I understand the dangers of the "nickle and dime" situation. What my strategy would be is to not let the fight last long enough for a nickle and dime strategy to even have merit. If you fighting a 275 pound 6'4" full contact UFC fighter, are you going to try and stall the fight long enough to get him tired? Are you going to try and trade punches with him? No, your going to try and take out a knee, or something so devistating that he will not be getting back up to finish the fight. Its the same with a knife weilding opponent. Don't stick around long enough to let him nickle and dime you, or for the nickle and dime to take effect. I know your saying that after the fight, you may still be seriously cut. That is very true, but the true danger of him killing you is over, you can then get to a hospital or whatever is neccesary. True, you could still die. Those are the dangers of defending against a knife, armed or unarmed.



> _Originally posted by PAUL _
> *Part of the danger with a knife attacker is that they can do what has been termed "nickle and dime" you. Basically this entails not throwing a commited attack, but rather slashing repidly and tightly at your limbs and areas thought to be "non-vital". *



Ok, let me give you my strategy about this type of situation. Him (or her) throwing, not comitted attacks, but slashing rapidly and tightly, is going to cause me to back up, or move to the side in order to stay out of the attacks. This means the slashing is not contacting with me at all. However, the rapid slashing will bring us closer at which point I will find a spot to steal his/her attack and stop the encounter as quickly and devistatingly as possible.

7sm


----------



## 7starmantis

> _Originally posted by Rich Parsons _
> *7SM,
> 
> If you are ever in the Mid West, please let me know. I would like to see your style of fighting and sparring. I am always willing to learn and learn new ways.
> 
> :asian: *



I would love that, I really enjoy training with people from other systems. You can really learn alot that way. 
If your ever in East Texas, let me know, we'll do some training.

7sm


----------



## Cruentus

First off, a 1 inch blade does act as a "shield" in the sense that if you use your empty hand to block, the knife wielder can easily twist his wrist around and cut your limb. If your block is actually an attack to the opponents wrist with a 1 inch blade, then this becomes more difficult. So, your right in that this isn't a 'shield' in the conventional sense, but I guess that is hard to explain over the internet. So, if you come accross a school that teaches real knife tactics, ask them about this and I am sure that they can show you.

I guess my biggest problem is that I feel that you have a very unrealistic outlook here. Unless your running, in control of the knife hand already, or shielding, you don't have much control over the nickle and dime effect, period. You seem to think that your going to close the gap and prevent him from nickle and diming you, not realizing that he can retreat as you close, slicing you up in the process.

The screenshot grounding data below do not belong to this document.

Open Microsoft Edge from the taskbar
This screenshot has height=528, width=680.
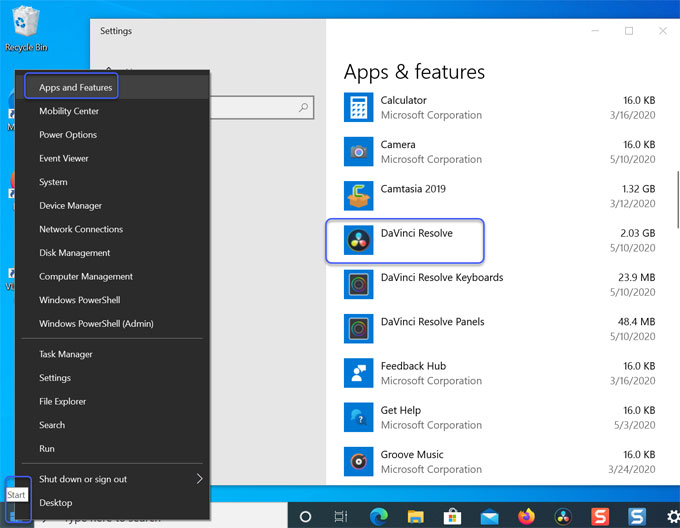coord(379,516)
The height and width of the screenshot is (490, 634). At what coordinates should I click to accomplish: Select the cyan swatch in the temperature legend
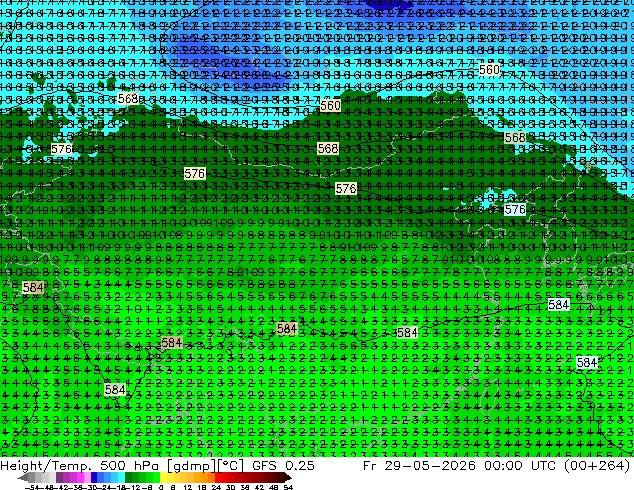[x=122, y=478]
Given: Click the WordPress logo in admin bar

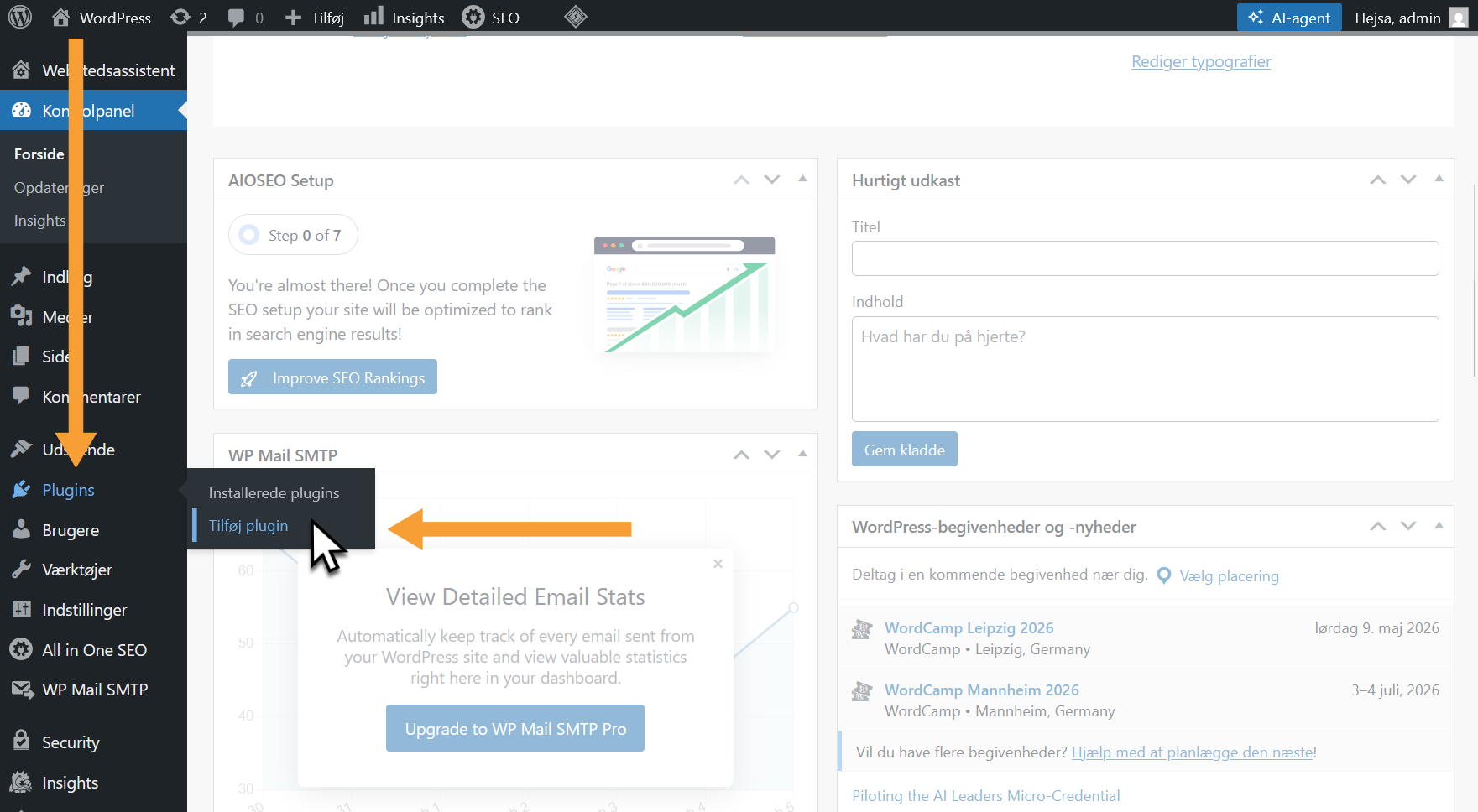Looking at the screenshot, I should point(20,18).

It doesn't sound like you understand this "effect" at all. You also seem to have a lot of faith in your ability to "crush his attack." The way you describe how you would "take out his knees" (even if he's a 275 lb UFC fighter) is akin to superhuman powers. You also seem to believe that your method of "sparring" superceeds all other styles (that you've seen). I guess if that was true, then that would explain your superhuman abilites to close the gap, and crush your opponents attack, right? Well, its a little to much to swallow for me.

It would seem to me that your either A. Extremely niave or B. You know your full of it, but you want all of us to believe you have superhuman abilities. I don't know the answer, but if I had to guess, I'd guess its both. You talk like someone who has never really had to defend themselves outside of the MA school, but who wants the world wide web to believe otherwise. 

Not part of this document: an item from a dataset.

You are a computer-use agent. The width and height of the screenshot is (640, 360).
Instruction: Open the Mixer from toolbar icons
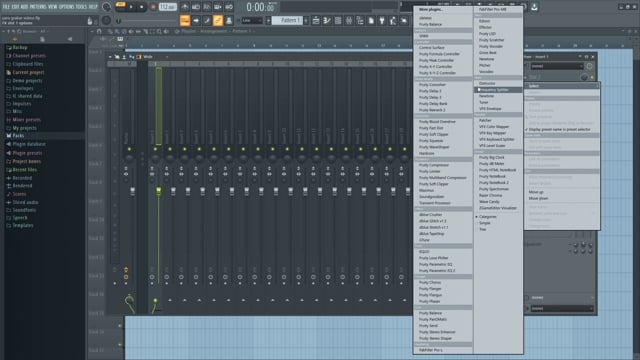349,20
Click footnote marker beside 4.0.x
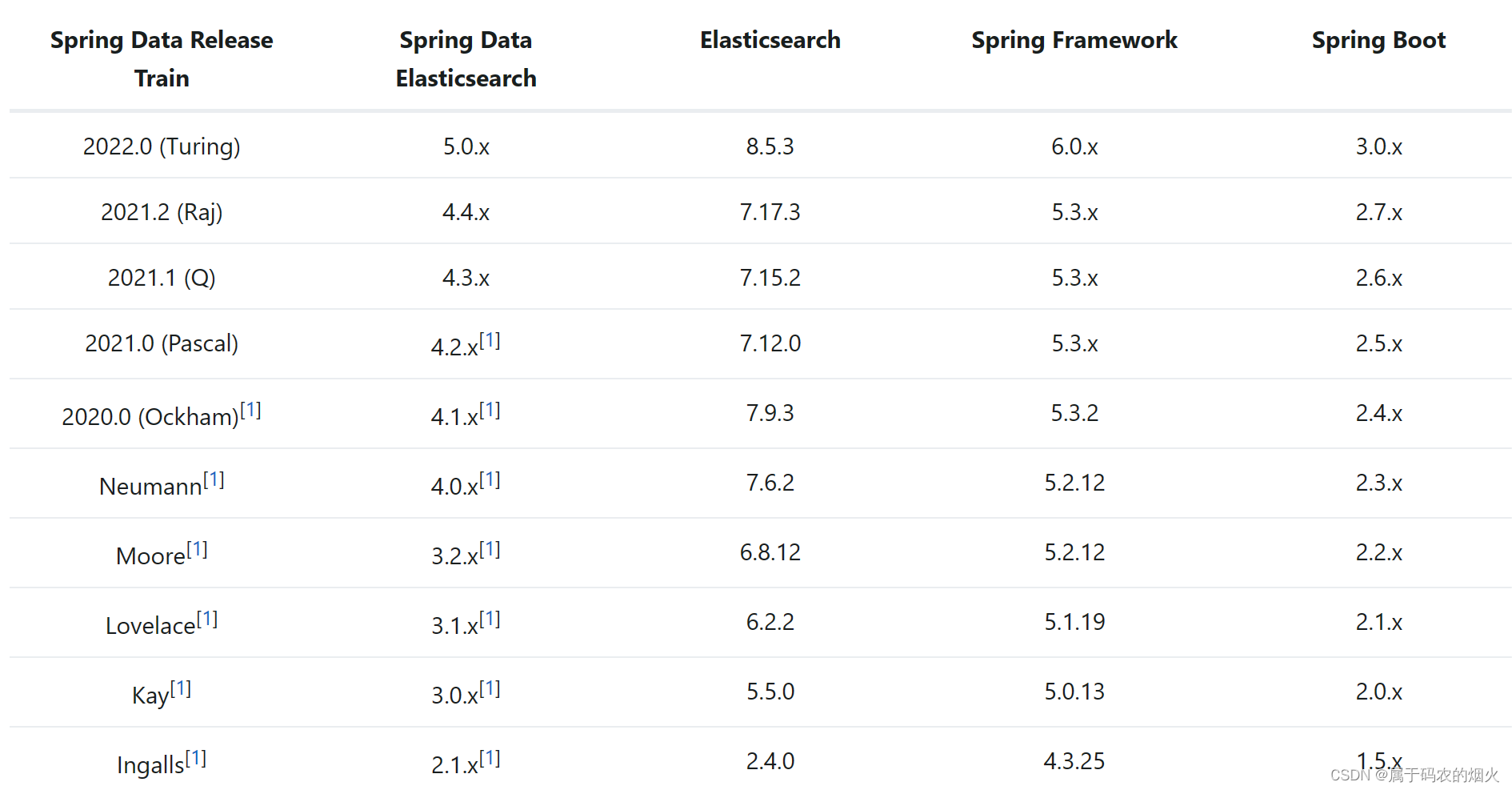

Now, I know the above could be seen as very insulting, so I apologize. I am not angry or upset, but I just can't believe what you say. I mean this in the friendliest way possible, but if we ever have the chance to run into each other, your going to have to prove a lot of what you say to me for me to believe it. Hell, if its all true, I'd quite my style(s) and move to Texas to train. I guess "seeing is believing" in this case, and I have yet to have the superior empty hand vs. knife abilities demonstrated to me that you have illustrated. And I have been training for 19 years in the martial arts, I have trained with some of the best in the world (for their field), and I have experienced styles from almost every genre and culture. I have yet to see demonstrated the abilities you describe. 

Have a good one....

PAUL


----------



## 7starmantis

> _Originally posted by PAUL _
> *First off, a 1 inch blade does act as a "shield" in the sense that if you use your empty hand to block, the knife wielder can easily twist his wrist around and cut your limb. If your block is actually an attack to the opponents wrist with a 1 inch blade, then this becomes more difficult. So, your right in that this isn't a 'shield' in the conventional sense, but I guess that is hard to explain over the internet. So, if you come accross a school that teaches real knife tactics, ask them about this and I am sure that they can show you.*



I know exactly what your talking about, we use it in our knife training. You seem to think that I have no training with the knife, quite the contrary. If I had to use a weapon of my choosing, the knife would be my first choice. I have trained quite a bit using the knife, not as much as you I'm sure, but enough to understand what your suggesting about the "shield". I just don't believe, except in Steven Seagal movies, that using a knife to deflect or block another knife is a good idea. I guess we differ there.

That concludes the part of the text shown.